There have been some important recent developments relating to the external agenda. On the one hand, MERCOSUR formally requested at the Summit the bloc’s participation as an observer in the Pacific Alliance, after Uruguay did so individually. The CMC also decided that the Co-operative Republic of Guyana and the Republic of Suriname may participate as guests at MERCOSUR meetings to discuss areas of common interest.
On the other hand, in recent months, some of the MERCOSUR economies have recently been involved in questions in the framework of the World Trade Organization (WTO) over measures applied both by them and by some trading partners.[2]
At the Council for Trade in Goods meeting, November 26, the European Union (EU), with the support of other countries, expressed its concern about the use of the Industrial Products Tax (IPI) by Brazil to protect its automotive sector, given that the amount to be levied is reduced the higher the national content of automobiles. Brazil, for its part, argued that the incentives of the Innovar Auto program, which aims to encourage technological development, are compatible with the rules of the multilateral trading system, since they depend on vehicles’ energy efficiency. At the same meeting, Brazil and Paraguay, together with 21 countries, signed a declaration urging Ukraine to reverse its intention to renegotiate commitments consolidated with the WTO. Uruguay also supports this initiative.
The WTO’s Dispute Settlement Body (DSB) saw some formal complaints involving Argentina, after no agreements were reached in consultations with their trading partners. On the one hand, Mexico, United States, the EU, and Japan requested an arbitration panel be set up to examine various measures imposed by Argentina on its foreign purchases. Similarly, Panama requested from the WTO consultations on certain restrictions that Argentina is allegedly applying to imports of goods and services. On the other hand, Argentina formally sued United States before the WTO for preventing the entry of meat and fresh lemons from Argentina, and the EU and Spain for the restrictions imposed on the importation of Argentine biodiesel.
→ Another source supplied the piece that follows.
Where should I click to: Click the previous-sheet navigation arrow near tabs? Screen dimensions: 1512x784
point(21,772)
Similarly, Argentina and Mexico agreed restart trading in the automobile sector, after the former suspended the application of Economic Complementation Agreement (ECA) No. 55 in the middle of this year. However, free trade as envisaged in ECA-55 will not apply; instead a quota will be set whereby Argentina may import from Mexico automotive products worth US$600 million (a reduction of 33%) over the next three years. In addition, the regional content to benefit from the agreement will go from 30% today to 40% by 2016.
 
Other relevant topics on the domestic agenda
 
Argentina became the first State Party to approve the MERCOSUR Customs Code, and there were two important meetings between the authorities of some of the bloc’s countries.
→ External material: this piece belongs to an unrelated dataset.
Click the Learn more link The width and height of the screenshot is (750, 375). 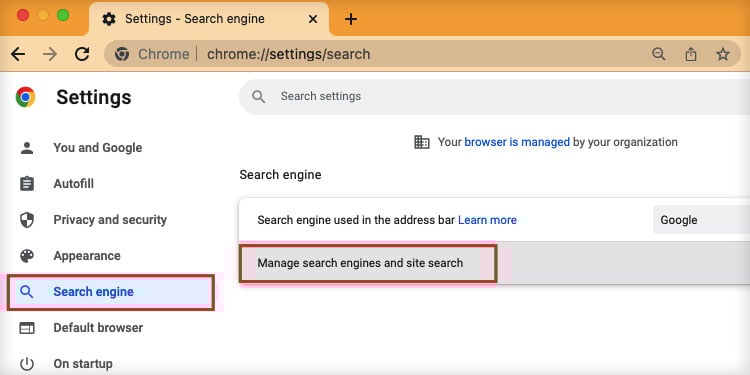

On the one hand, the presidents of Argentina and Brazil, Cristina Fernández and Dilma Rousseff, spoke at the 18th Argentine Industrial Conference. Both leaders stressed the importance of the bilateral relationship and, among other relevant aspects, the need to overcome the obstacles to integration between the two countries, to promote permanent dialogue between the public and private sectors, to strengthen the industrial sector through productive integration and the development of infrastructure, to stimulate innovation. The drop in bilateral trade (13.6% YOY between January and November of this year) is due, in Rousseff’s opinion, to the contraction of activity in the two countries and to administrative barriers to trade.
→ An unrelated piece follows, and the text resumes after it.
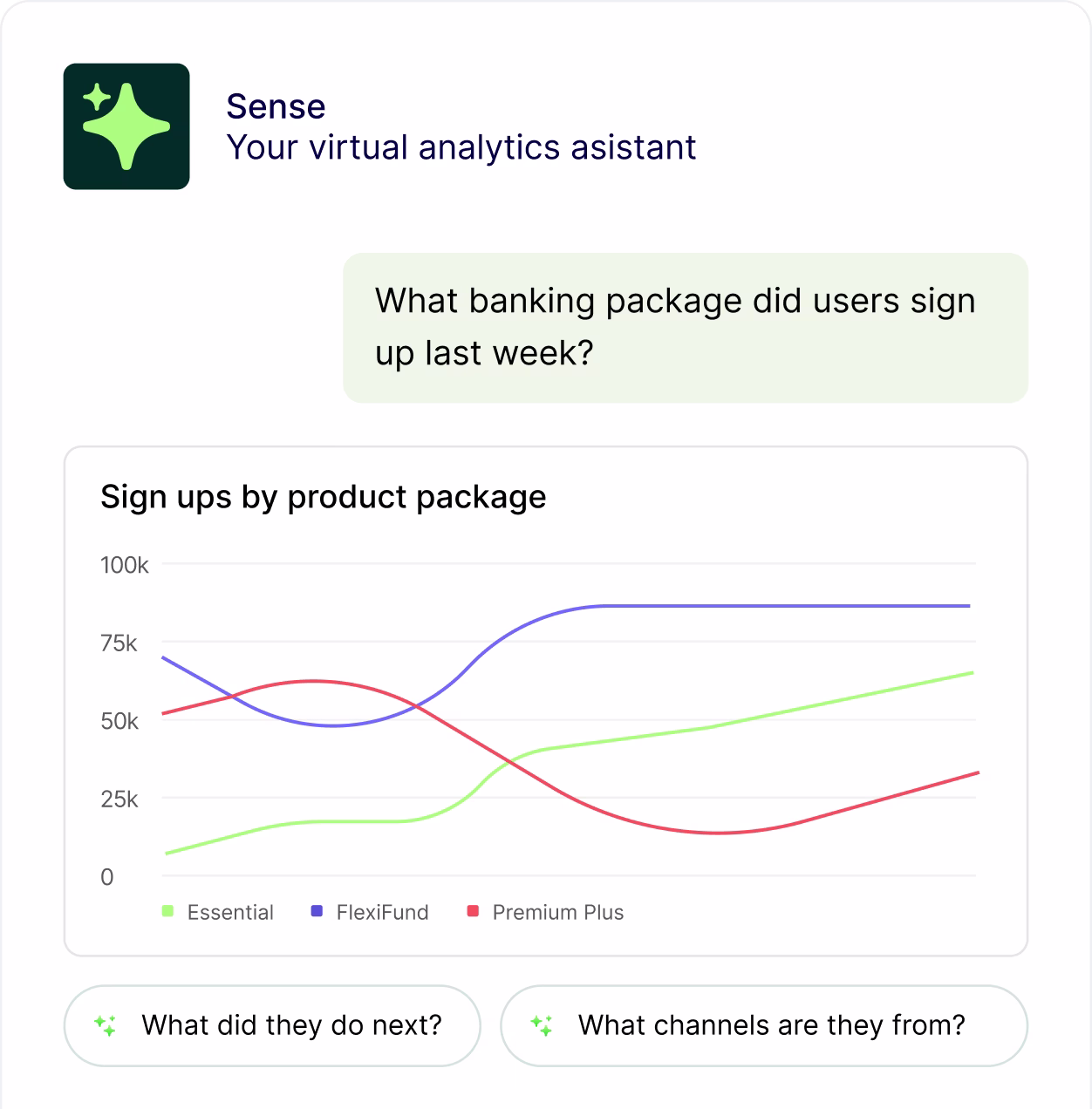This screenshot has height=1109, width=1092.
Task: Click the Sense sparkle logo icon
Action: pos(126,125)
On the other hand, Brazil and Uruguay adopted an additional protocol for the free movement of goods and services, which provides, among other relevant aspects, for mechanisms and procedures on rules of origin, sanitary and phytosanitary measures, and anti-trust legislation. The two countries also made progress in the bilateral agenda in terms of productive integration, specifically as it relates to science and technology, telecommunications, software, and shipbuilding.




[1] See full list of CMC-approved Decisions at the Summit in Table 2.